======== Source passage ========

The German town where boats take the elevator
Germany's whopping new boat lift could lug the weight of 50 blue whales over a stretch of canal between Poland and Berlin.
The powerful concrete elevator -- the country's largest -- is designed for big modern barges, and began welcoming ships for the first time on Wednesday.
The engineering feat in Niederfinow, eastern Germany, measures 133 by 46 metres (145 by 50 yards) and stands at 55 metres tall.
German Transport Minister Volker Wissing said it was "taking inland waterway transport into the future".
The lift around 50 kilometres (31 miles) from Berlin takes a few minutes to hoist boats over a height of 36 metres -- allowing them to travel smoothly from the Polish port of Szczecin to the German capital.
With its mesh of metal cables, the huge concrete structure rises up against a backdrop of green fields by the Oder-Havel Canal in the state of Brandenburg.

========

* _Exercise tasks_
A. In the article on the Niederfinow boat lift, swap "inland waterway transport" for "river freight" in the section that begins at the words "German Transport Minister" and stops after "the German capital.".
B. According to the Niederfinow boat lift article, what height does the lift hoist boats over?
C. Carry the article about the Niederfinow boat lift on past its last sentence.

======== Information ========

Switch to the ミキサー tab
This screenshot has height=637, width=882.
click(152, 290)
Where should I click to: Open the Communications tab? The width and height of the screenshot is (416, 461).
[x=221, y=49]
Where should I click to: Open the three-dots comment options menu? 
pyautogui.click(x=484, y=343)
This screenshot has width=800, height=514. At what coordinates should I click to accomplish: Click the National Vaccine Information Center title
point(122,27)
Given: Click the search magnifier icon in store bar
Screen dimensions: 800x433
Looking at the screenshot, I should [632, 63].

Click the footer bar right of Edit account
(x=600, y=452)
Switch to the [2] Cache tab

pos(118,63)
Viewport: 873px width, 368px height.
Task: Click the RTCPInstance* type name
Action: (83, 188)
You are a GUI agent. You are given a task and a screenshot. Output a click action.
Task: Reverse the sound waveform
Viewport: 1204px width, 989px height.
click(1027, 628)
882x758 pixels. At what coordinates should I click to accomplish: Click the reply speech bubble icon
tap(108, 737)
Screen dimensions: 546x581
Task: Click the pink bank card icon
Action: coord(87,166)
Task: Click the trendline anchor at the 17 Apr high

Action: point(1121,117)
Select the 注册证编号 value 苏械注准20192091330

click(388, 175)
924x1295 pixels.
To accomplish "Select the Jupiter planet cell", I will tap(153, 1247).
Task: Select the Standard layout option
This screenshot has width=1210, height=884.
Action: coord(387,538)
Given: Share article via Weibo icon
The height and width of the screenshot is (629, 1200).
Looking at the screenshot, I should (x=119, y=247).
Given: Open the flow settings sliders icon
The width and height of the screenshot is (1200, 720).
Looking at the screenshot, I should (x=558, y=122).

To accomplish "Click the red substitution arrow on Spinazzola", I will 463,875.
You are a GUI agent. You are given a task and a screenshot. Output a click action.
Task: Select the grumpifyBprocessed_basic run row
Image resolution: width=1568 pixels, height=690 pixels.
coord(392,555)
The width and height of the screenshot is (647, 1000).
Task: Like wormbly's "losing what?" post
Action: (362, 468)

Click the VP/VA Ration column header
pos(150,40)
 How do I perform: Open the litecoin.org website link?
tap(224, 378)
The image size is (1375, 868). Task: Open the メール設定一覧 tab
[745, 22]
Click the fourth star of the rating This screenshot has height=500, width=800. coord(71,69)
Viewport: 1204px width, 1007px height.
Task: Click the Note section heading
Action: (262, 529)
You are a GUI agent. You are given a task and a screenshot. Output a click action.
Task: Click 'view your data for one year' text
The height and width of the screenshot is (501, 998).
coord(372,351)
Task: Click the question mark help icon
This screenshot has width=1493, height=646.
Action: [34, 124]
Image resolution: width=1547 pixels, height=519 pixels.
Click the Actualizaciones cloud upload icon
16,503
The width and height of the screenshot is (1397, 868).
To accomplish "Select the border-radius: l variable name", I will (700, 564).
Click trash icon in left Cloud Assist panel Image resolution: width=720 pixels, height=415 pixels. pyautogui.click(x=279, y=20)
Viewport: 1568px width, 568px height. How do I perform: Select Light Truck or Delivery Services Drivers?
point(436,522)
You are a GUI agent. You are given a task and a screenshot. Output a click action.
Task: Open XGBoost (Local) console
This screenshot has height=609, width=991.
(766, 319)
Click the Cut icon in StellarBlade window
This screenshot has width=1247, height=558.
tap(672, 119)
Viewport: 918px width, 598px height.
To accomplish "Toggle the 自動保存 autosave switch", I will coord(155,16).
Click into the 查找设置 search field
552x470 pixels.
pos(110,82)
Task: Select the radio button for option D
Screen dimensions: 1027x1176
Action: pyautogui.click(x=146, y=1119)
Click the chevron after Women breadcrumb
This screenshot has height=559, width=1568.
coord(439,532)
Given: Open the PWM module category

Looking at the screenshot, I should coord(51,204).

========

* _Responses to the exercise_
A.
German Transport Minister Volker Wissing said it was "taking river freight into the future".
The lift around 50 kilometres (31 miles) from Berlin takes a few minutes to hoist boats over a height of 36 metres -- allowing them to travel smoothly from the Polish port of Szczecin to the German capital.

B. 36 metres.

C.
The lift was built to replace an old one in the same location, commissioned in 1934 but no longer sufficient for modern maritime traffic.
- Tourist attraction -
The new version is 30 metres longer than its predecessor and can carry nearly twice as much weight -- equivalent to "50 adult blue whales or 1,600 elephants", Wissing said at the official opening on Tuesday.
Building the structure was not plain sailing, though -- the process was delayed eight years by late deliveries, a supplier going bankrupt, worker shortages and the coronavirus pandemic.
Local media dubbed the project the maritime BER, a reference to Berlin's long-delayed airport which finally opened in 2020.
The old structure was the tallest boat lift in the world when it was built.
That record has long since fallen to a mighty lift at the Three Gorges Dam in China, which raises and lowers boats over a distance of 113 metres.
Niederfinow's old lift will continue operating until 2025, and live on as the main tourist attraction in the rural village of around 600 inhabitants.